There is a substantial body of case reports of sudden cardiac death or sustained VT in patients with various tumour types. These reports include patients spanning all age groups, and tumours in various locations within the heart. The tumours can be quite large but some are exceedingly subtle on an echocardiogram and have only been identified because of investigations of persistent arrhythmia. It is difficult to determine risk factors of sudden cardiac death in patients with PCTs and arrhythmias. Further studies are required to risk stratify this cohort.

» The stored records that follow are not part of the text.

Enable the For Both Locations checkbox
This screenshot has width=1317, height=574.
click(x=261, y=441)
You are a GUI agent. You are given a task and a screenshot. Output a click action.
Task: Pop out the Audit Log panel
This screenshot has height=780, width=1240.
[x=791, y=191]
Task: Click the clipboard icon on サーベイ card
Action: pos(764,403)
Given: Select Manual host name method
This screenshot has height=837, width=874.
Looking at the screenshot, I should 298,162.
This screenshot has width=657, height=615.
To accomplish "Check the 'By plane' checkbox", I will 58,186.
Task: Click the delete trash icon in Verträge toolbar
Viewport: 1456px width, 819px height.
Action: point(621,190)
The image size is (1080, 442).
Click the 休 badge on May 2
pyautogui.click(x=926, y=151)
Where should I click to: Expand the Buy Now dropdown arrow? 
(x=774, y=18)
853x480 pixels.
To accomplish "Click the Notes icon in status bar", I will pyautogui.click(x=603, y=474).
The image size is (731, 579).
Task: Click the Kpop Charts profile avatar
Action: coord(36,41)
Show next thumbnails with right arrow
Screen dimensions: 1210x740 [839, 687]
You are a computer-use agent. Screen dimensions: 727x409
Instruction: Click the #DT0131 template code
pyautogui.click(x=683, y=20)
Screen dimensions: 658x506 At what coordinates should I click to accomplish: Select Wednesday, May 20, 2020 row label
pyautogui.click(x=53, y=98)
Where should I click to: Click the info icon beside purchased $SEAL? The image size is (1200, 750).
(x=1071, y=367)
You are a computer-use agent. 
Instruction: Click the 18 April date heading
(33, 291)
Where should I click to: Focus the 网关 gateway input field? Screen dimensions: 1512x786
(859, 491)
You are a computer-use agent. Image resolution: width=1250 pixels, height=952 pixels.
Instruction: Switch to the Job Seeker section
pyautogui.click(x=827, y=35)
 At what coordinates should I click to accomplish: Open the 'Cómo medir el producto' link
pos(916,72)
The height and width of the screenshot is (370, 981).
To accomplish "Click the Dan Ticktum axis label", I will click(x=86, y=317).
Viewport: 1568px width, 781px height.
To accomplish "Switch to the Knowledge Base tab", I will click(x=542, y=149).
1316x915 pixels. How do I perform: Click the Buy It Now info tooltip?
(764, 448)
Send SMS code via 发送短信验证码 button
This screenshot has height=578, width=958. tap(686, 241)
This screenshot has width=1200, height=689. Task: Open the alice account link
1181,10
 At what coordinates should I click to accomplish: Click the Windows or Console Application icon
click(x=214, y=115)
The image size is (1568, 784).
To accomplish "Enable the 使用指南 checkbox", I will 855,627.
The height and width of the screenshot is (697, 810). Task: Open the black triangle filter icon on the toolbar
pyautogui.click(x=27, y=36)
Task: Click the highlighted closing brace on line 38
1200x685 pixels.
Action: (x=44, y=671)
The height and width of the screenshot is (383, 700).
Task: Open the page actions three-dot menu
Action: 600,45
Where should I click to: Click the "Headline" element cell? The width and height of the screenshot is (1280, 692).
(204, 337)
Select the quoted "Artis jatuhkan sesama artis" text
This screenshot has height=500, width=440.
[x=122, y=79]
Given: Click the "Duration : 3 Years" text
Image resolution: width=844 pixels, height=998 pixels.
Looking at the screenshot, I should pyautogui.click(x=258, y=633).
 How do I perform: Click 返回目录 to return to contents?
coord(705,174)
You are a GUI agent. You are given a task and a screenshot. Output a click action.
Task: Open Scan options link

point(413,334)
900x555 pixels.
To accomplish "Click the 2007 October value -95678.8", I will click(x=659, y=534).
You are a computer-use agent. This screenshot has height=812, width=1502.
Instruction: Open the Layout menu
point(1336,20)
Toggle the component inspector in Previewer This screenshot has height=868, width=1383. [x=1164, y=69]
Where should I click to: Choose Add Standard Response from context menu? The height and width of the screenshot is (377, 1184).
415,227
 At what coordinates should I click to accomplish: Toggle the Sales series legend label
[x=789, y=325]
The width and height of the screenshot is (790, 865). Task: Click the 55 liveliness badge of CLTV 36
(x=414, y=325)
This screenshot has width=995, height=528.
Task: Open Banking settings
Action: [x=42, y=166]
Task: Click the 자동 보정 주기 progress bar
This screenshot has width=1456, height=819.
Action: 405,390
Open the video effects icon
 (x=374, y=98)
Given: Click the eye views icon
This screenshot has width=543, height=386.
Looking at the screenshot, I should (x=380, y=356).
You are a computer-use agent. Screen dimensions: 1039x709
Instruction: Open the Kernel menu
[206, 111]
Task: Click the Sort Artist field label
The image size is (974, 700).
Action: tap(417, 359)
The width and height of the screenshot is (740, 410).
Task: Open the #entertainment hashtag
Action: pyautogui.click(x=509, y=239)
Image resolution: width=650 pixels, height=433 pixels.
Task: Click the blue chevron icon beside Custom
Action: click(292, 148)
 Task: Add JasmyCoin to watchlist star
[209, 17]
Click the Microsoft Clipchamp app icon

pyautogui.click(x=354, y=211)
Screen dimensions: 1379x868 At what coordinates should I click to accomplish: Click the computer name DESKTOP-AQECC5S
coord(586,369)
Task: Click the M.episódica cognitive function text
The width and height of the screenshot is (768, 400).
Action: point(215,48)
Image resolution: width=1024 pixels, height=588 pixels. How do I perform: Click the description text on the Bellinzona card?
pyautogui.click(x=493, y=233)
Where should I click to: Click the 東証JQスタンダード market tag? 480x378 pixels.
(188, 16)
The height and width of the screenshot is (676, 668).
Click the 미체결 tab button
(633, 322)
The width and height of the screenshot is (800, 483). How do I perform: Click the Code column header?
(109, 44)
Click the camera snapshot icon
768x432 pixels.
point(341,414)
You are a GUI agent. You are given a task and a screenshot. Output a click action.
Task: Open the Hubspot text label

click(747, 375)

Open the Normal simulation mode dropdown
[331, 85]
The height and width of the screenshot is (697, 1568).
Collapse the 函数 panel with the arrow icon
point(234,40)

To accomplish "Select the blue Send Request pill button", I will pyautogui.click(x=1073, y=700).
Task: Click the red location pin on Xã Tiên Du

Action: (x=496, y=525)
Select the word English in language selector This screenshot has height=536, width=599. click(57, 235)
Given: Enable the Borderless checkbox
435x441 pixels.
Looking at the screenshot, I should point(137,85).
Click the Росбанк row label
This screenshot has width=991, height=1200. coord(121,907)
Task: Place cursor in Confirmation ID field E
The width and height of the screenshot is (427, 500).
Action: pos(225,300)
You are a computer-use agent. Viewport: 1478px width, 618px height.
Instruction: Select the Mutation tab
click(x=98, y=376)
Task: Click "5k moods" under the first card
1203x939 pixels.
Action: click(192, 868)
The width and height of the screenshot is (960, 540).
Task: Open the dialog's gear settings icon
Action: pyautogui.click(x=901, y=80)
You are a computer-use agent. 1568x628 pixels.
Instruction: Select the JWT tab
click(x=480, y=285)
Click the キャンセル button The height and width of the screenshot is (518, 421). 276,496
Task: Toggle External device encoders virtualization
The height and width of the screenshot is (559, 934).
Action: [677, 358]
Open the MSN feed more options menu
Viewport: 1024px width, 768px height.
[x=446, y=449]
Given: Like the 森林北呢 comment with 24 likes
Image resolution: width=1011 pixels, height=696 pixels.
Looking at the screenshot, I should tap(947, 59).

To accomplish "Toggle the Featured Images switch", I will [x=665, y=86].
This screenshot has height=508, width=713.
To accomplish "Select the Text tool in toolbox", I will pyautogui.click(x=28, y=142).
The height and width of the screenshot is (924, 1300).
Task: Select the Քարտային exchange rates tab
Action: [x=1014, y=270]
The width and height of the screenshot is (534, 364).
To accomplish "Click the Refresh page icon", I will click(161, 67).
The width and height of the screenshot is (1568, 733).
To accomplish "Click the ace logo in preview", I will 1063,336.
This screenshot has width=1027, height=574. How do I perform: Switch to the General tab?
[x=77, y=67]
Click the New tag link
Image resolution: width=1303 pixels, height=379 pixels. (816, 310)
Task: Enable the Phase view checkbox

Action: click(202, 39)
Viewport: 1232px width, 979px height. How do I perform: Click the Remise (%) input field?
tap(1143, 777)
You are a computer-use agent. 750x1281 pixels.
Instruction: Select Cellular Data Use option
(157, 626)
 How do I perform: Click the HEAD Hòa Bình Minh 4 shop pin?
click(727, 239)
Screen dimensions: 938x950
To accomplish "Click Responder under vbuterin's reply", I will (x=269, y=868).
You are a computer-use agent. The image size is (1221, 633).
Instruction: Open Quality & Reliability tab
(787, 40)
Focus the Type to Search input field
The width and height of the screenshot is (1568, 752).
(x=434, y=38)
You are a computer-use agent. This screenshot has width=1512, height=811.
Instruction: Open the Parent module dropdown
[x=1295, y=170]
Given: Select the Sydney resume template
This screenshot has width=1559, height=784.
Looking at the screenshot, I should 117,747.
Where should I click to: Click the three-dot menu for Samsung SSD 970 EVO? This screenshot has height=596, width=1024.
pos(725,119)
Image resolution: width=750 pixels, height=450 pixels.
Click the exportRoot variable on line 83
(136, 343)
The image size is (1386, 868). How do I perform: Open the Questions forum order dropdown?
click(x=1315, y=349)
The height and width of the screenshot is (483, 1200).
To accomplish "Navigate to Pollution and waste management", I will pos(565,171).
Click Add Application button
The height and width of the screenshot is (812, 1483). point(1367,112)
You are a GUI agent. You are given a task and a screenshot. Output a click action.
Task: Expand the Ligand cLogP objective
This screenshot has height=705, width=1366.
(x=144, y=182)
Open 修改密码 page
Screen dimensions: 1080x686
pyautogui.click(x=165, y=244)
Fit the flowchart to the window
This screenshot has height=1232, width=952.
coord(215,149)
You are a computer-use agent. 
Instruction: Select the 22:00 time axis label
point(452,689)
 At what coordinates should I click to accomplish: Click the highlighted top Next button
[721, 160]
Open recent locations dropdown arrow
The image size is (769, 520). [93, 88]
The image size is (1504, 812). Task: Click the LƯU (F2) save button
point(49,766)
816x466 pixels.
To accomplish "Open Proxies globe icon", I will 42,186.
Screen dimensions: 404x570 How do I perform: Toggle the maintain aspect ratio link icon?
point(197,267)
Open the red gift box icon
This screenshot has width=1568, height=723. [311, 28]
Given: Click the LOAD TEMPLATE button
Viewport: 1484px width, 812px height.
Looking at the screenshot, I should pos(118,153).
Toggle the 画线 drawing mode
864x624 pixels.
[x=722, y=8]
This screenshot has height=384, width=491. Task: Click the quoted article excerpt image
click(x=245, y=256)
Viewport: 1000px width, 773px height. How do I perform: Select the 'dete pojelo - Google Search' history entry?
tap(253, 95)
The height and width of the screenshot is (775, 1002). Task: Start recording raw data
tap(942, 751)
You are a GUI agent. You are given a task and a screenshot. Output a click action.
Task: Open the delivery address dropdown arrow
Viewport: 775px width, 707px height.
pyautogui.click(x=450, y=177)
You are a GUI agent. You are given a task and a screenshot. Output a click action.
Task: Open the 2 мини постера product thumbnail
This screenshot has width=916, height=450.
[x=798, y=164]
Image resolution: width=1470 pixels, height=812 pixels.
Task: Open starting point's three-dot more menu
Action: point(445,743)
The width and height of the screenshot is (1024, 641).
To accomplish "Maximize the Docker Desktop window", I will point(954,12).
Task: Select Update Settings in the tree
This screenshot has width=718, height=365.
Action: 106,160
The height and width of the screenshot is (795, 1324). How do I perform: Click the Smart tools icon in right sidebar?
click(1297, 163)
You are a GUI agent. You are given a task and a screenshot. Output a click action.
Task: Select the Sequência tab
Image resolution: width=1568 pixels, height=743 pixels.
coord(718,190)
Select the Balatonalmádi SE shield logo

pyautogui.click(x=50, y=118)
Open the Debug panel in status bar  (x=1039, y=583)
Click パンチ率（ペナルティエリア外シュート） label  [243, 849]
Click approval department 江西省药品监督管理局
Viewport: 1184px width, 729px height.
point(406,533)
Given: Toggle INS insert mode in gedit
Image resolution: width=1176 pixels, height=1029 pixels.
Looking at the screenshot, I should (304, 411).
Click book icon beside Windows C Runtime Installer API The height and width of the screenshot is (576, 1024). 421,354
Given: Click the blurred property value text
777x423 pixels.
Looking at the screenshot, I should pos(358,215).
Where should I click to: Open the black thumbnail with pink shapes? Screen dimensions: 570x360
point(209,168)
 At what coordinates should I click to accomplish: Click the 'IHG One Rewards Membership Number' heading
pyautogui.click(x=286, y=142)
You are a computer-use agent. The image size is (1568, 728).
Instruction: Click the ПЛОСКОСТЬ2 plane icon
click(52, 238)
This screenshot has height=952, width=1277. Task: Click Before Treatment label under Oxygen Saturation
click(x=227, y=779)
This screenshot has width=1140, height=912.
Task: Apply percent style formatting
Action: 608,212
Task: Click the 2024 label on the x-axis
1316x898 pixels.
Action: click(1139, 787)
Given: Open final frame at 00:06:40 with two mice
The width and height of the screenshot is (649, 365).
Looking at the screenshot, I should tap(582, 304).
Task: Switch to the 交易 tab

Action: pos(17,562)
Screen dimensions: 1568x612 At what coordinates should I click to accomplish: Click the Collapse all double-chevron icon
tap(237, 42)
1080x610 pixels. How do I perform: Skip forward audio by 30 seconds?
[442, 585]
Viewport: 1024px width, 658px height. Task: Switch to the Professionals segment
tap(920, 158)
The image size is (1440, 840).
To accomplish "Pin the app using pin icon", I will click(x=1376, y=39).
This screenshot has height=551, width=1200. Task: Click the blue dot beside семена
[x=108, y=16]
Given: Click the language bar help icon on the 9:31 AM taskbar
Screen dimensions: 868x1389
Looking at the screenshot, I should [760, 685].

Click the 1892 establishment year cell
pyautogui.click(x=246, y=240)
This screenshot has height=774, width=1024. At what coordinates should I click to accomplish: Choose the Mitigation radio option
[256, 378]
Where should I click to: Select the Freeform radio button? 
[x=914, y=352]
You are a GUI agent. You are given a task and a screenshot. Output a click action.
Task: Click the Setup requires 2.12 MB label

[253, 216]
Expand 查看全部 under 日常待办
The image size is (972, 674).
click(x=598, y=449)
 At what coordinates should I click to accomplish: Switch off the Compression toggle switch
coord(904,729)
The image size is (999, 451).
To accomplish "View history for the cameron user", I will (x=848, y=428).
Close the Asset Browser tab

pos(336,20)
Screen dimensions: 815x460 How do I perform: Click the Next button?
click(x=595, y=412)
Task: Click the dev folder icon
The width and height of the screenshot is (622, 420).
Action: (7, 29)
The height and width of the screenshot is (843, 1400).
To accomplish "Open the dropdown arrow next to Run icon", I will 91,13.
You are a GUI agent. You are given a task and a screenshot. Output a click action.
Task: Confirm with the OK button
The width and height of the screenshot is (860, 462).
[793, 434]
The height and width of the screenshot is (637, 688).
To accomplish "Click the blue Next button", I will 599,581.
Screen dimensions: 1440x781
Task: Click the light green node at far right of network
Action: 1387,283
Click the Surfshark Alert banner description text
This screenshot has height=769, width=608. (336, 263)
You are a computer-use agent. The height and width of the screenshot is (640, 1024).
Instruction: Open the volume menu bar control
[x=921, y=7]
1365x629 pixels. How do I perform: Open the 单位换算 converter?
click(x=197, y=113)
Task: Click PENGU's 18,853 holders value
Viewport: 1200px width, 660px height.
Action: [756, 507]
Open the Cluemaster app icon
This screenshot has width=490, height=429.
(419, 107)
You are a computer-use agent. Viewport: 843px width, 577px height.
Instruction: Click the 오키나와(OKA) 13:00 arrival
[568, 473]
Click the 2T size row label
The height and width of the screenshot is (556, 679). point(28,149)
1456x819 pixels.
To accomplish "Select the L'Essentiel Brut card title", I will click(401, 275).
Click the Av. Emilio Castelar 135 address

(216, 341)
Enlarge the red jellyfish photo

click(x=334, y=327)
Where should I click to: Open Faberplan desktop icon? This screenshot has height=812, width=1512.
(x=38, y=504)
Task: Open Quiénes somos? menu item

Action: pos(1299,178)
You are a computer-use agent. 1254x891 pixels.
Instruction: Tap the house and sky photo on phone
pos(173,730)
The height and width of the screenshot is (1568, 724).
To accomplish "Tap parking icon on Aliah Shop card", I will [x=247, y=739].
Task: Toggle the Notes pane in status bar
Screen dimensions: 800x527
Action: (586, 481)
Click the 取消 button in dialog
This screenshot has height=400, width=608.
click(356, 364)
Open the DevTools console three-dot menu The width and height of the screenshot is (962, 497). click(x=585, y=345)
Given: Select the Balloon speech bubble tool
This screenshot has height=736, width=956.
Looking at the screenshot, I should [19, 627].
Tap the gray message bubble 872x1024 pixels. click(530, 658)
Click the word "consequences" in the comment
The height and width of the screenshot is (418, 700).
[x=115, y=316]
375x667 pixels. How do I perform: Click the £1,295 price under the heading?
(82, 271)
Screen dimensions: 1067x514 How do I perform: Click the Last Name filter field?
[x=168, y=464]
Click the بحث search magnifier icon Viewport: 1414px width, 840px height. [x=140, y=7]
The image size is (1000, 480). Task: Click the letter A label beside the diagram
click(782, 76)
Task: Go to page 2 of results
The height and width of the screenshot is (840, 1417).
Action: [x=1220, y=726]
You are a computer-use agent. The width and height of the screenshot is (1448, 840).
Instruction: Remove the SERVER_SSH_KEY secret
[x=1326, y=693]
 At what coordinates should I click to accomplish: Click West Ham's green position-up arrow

The unknown risk of malignant arrhythmias raises the issue of screening. Serial assessment of pediatric patients with cardiac tumours should include ambulatory Holter monitoring to identify intermittent atrial or ventricular dysrhythmias, some of which may be asymptomatic. Further management of identified arrhythmias would be guided by the tumour type and location, as well as the presence of cardiac symptoms. Antiarrhythmic therapy or surgical resection may be useful in controlling recalcitrant rhythm abnormalities.

CONCLUSIONS

The association of cardiac tumours with atrial and ventricular arrhythmias has been well documented. Although complete resection of the tumour is often curative, some tumour types may grow to incorporate coronary vasculature and conduction tissue, making complete resection impossible. The risk of sudden cardiac death with arrhythmias secondary to the tumour is uncertain. No prognostic indicators have been identified to risk stratify these patients. A registry of these patients may be helpful in determining risk factors.